The Inner Monologue

Thinking Out Loud

The Three Who Make the World Work


Civilization, for all its complexity, often boils down to three kinds of people. The visionary, the parasite, and the rest of us. Between these three lies the push and pull that defines every age of progress, decline, and survival.

The Visionary: Builders of Tomorrow

Visionaries see what does not yet exist. They look at a broken system and imagine a better one, not just for themselves but for everyone. They are the architects of new ideas, the inventors of new tools, the reformers who risk ridicule or ruin for daring to believe humanity can be more than it is.
Yet, visionaries are rarely comfortable. Their gift is also their curse—they live half in the future and half in the present, perpetually torn between what could be and what is. Society advances only when enough of them refuse to give up.

The Parasite: Masters of Taking

For every visionary, there is a parasite. They don’t build; they acquire. They don’t innovate; they extract. Parasites feed on systems, institutions, and even people, convincing others that taking is the same as creating. They thrive in moments of transition, when new ideas are young and unprotected.
The parasite doesn’t necessarily wear a villain’s face. They can look like business leaders, bureaucrats, even philanthropists. What defines them is not appearance but motive: they want everything to be theirs—not to make it better, but to make it theirs.

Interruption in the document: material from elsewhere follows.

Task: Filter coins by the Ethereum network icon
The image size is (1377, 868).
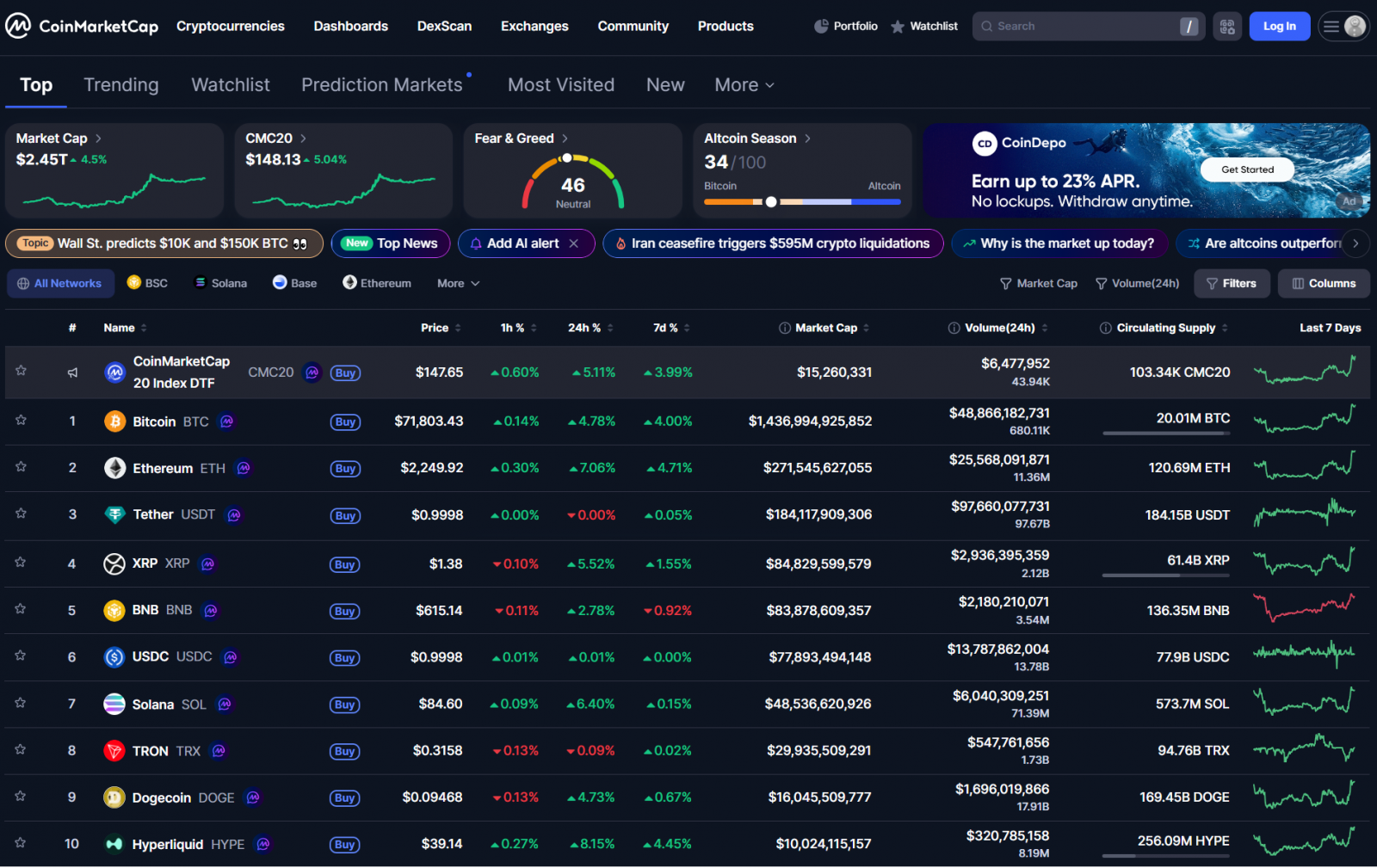Action: click(x=349, y=282)
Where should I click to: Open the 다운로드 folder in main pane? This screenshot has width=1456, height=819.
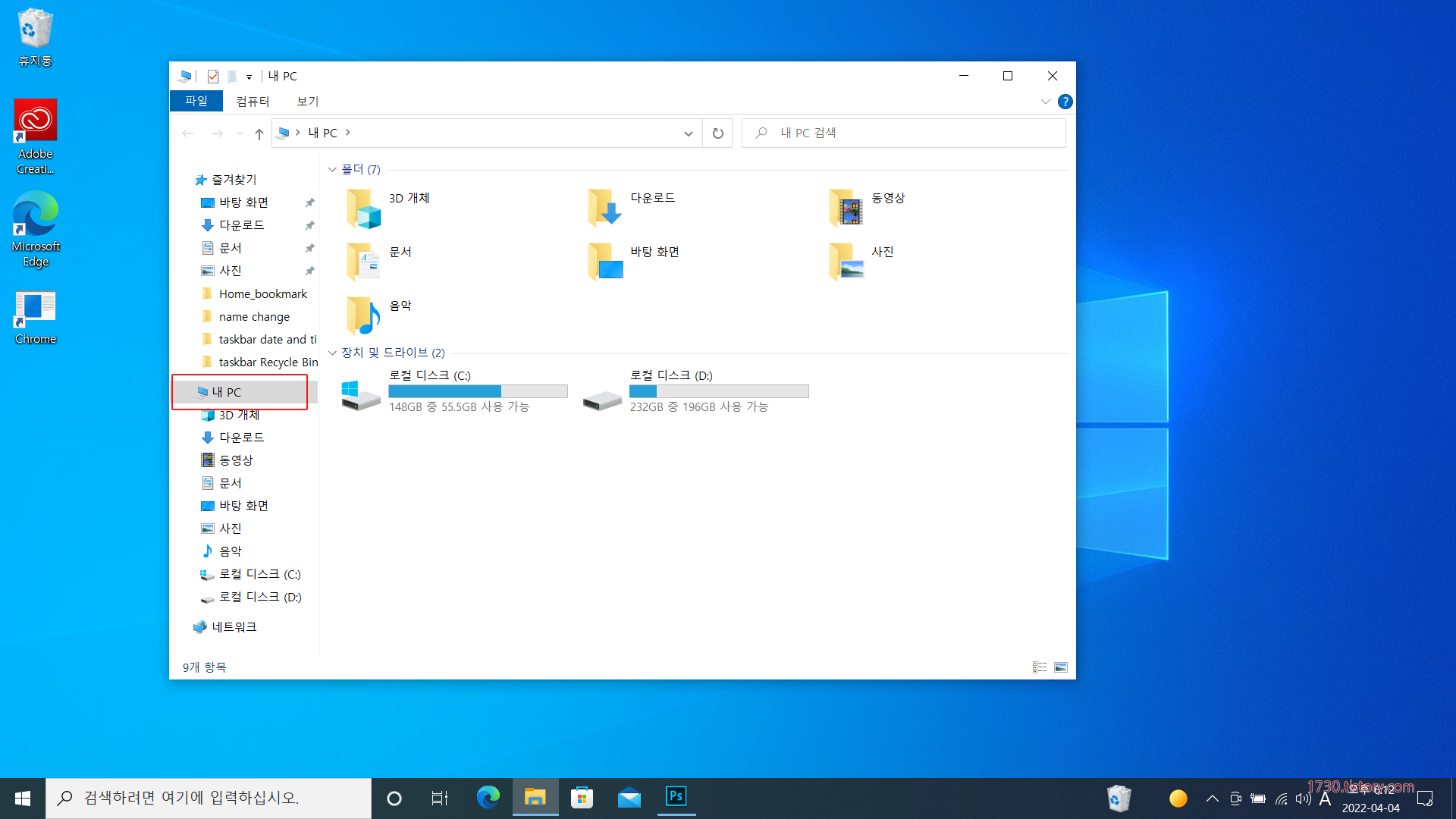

The Rest of Us: The Silent Majority

Then there’s everyone else—the workers, thinkers, and caretakers who don’t seek to reinvent or to own, but simply want things to function. They keep the lights on, the streets clean, the servers running. They are not lesser; they are the stabilizers, the ones who turn chaos into continuity. Without them, the visionary’s dreams never take root, and the parasite’s greed consumes everything.

The Balance

History swings between the influence of these three. When visionaries lead, humanity rises. When parasites rule, rot sets in. When ordinary people reclaim their quiet power—the power of collective function—civilization steadies itself again.

The challenge of any society is to recognize which of the three holds sway at a given moment. Because the visionary will always be outnumbered, the parasite will always be louder, and the rest of us—those who just want things to work—must decide which of them we will let shape our world.